Every cell in the body contains a complete copy of the genetic information that is necessary to specify every detail about us. It is theoretically possible to take any one of these cells, and, using this genetic information, to recreate the entire whole individual. Technically this process is called cloning.
Cloning can presently be successfully carried out using simple organisms. The technology is not currently available to allow it to be carried out for complex organisms like human beings. However, this technical capacity may be developed in the future.
If you take a cell, say from your leg, and clone it into a whole individual, the new person will be your identical biological twin but will not be a new you since he/she will not have your memory and experience. Your new twin will also develop a somewhat different personality to yourself.
This is why it is so important to preserve the brain in cryonics if that unique personality is to be revived in the future.

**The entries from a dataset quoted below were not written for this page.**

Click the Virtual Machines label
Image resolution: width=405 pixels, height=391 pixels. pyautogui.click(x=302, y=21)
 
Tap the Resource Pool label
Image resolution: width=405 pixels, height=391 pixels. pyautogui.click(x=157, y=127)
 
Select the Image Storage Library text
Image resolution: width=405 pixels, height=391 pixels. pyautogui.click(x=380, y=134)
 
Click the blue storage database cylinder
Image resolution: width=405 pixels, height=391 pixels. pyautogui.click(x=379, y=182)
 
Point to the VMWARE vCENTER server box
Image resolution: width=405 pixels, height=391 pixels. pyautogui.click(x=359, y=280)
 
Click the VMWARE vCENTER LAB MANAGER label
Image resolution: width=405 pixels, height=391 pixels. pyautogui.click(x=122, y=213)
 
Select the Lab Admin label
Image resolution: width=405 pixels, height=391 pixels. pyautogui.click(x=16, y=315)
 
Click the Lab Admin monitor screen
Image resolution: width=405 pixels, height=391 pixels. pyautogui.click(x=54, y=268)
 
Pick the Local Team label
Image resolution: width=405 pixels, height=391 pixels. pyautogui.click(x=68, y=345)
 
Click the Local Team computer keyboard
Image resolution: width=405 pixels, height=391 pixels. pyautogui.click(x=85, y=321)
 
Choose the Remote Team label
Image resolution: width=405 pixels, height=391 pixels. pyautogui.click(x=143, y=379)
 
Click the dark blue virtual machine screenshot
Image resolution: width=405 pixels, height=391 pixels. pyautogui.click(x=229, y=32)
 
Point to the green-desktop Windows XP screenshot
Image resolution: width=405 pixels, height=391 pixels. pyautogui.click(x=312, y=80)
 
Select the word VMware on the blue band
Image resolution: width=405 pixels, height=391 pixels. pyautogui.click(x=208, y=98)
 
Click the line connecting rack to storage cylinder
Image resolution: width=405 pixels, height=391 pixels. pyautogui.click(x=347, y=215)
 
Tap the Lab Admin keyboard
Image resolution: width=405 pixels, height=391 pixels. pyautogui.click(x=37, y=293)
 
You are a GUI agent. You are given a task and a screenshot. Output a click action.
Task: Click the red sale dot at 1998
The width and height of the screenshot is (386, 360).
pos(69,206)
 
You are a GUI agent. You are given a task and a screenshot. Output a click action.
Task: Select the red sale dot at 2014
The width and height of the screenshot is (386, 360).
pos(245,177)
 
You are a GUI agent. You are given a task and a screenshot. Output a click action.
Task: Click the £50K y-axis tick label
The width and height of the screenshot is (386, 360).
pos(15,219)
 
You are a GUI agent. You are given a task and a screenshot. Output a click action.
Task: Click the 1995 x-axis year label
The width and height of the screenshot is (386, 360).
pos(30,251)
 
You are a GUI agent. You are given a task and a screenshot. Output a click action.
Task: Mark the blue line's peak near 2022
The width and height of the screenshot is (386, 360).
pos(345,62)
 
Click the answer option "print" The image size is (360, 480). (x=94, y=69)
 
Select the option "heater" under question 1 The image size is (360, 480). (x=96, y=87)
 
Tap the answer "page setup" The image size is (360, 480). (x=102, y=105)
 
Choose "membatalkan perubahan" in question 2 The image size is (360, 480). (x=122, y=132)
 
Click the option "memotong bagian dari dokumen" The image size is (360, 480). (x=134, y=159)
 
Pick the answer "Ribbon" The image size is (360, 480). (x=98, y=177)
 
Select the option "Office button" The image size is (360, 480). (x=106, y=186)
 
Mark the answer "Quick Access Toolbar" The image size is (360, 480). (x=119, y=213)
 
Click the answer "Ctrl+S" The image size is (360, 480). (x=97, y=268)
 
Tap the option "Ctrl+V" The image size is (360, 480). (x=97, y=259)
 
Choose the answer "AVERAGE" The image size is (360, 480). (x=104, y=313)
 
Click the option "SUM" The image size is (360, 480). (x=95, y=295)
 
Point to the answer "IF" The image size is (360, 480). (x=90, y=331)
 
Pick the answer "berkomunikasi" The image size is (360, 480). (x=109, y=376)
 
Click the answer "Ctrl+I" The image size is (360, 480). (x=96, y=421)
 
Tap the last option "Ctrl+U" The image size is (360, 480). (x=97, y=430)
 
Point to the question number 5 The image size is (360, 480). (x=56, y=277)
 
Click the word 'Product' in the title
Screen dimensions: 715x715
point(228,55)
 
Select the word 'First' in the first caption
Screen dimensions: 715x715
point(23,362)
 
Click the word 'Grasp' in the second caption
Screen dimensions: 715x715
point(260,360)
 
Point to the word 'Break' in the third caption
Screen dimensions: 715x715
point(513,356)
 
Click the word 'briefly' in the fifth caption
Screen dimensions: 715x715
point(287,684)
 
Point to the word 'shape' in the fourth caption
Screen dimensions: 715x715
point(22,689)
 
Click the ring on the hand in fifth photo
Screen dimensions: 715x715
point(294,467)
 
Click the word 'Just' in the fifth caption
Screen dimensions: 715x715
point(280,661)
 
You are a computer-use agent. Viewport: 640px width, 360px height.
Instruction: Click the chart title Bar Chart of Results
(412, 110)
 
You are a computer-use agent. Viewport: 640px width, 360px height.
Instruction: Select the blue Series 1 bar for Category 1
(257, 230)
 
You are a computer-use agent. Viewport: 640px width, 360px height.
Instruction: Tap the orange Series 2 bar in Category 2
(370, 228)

All things considered, cloning would seem to me to be a good second best option. With current freezing technology, it is feasible to have a good shot at adequately preserving a small number of body cells and these could be stored at relatively little expense, in the hope that eventually technology will be developed that would allow them to be cloned into whole new individuals.
Cryonics as presently practised is probably no more than an exotic and expensive way to handle a corpse, compared to the conventional method of burial, with the prospects for the corpse remaining the same in either case.